Kinderlähmung (Poliomyelitis)

Die Poliomyelitis ist eine akute fieberhafte Viruskrankheit, deren Erreger bevorzugt Nervenzellansammlungen befallen, die die Bewegungen kontrollieren. Dies kann im ungünstigsten Fall zu Lähmungen und Tod führen.
 

Erreger

Die Erreger der Poliomyelitis sind RNA-Viren aus der Gruppe der sogenannten Picornaviren.
 

Krankheitsursachen

Die Polioviren sind sehr ansteckend. Die Infektion erfolgt über Tröpfchen also durch Niesen, Husten, Küssen oder durch Hand zu Mund Kontakt.

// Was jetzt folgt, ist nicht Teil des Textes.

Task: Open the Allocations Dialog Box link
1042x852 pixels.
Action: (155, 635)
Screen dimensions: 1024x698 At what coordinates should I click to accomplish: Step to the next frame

Bis zum Krankheitsausbruch dauert es im Schnitt ein bis zwei Wochen. Nach der Infektion mit dem Virus kommt es im Körper zur Virusvermehrung und zu unspezifischen Krankheitssymptomen (1. Krankheitsphase). Nach einem darauffolgenden symptomfreien Intervall dringt der Erreger in das zentrale Nervensystem (ZNS) ein und löst dann die 2. Krankheitsphase aus. Diese ist durch Beeinträchtigung von motorischen Systemen gekennzeichnet. Es kommt hierbei zu Muskellähmungen und zur Hirnhautentzündung.
 

Krankheitsvorkommen

In Ländern mit hohem Durchimpfungsgrad tritt die Poliomyelitis nur bei Impflücken durch eingeschleppte Erreger sporadisch auf. Vor Einführung der Schluckimpfung (1962) gab es in den Industrienationen regelmäßig verheerende Epidemien. Es gab zu der Zeit viele Krankheitsverläufe mit Tod, Atemlähmung und zurückbleibenden Defekten. Diese Verhältnisse finden sich auch heute noch in den Entwicklungsländern.
 

Symptome

1. Krankheitsphase: Kopf- und Gliederschmerzen, Appetitlosigkeit, Durchfall, Fieber, Schluckbeschwerden.
2. Krankheitsphase: Hirnhautentzündung, Lähmungen, Rückenschmerzen, Muskelschmerzen, erhöhte Sensibilität auf äussere Reize.
 

Komplikationen

Zusätzliche bakterielle Infektionen der Luftwege führen zu Atemlähmung. Weiterhin kann es zu einer Herzmuskelentzündung kommen, die später zu einer Herzschwäche führen kann.
 

Diagnose

Klinische Beobachtung der auftretenden Lähmung. Virusisolierung und -nachweis aus Stuhl, Rachensekret und aus dem Liquor.
 

Differentialdiagnose

Während der ersten Krankheitsphase kommen fast alle fieberhaften Infektionen in Frage. Die auftretenden Lähmungen können auch durch Coxsackie- und ECHO-Virus-Infektion, Frühsommermeningoenzephalitis, Diphterie, Neuritis und Guillain-Barre-Syndrom verursacht werden.
 

Therapie

Strenge Bettruhe, auch schon bei Verdacht. Muskelentspannende, wechselnde Lagerung des Patienten bei auftretenden Lähmungen; langdauernde Krankengymnastik, Beatmung und intensivmedizinische Betreuung. Eine kausale Therapie, also eine direkte Bekämpfung des Virus mit Medikamenten ist (noch) nicht möglich.
 

Prognose

Die Verlaufsformen die mit Lähmung einhergehen haben eine Letalität (Todesrate) von 2 - 20%. Etwa 50% der anfangs vollständig Gelähmten behalten unterschiedlich schwere Restlähmungen.
 

Prophylaxe

Aktive Immunisierung mit abgetöteten Erregern. Polioimpfung ab 3. Monat, Auffrischungsimpfung im 10. Lebensjahr.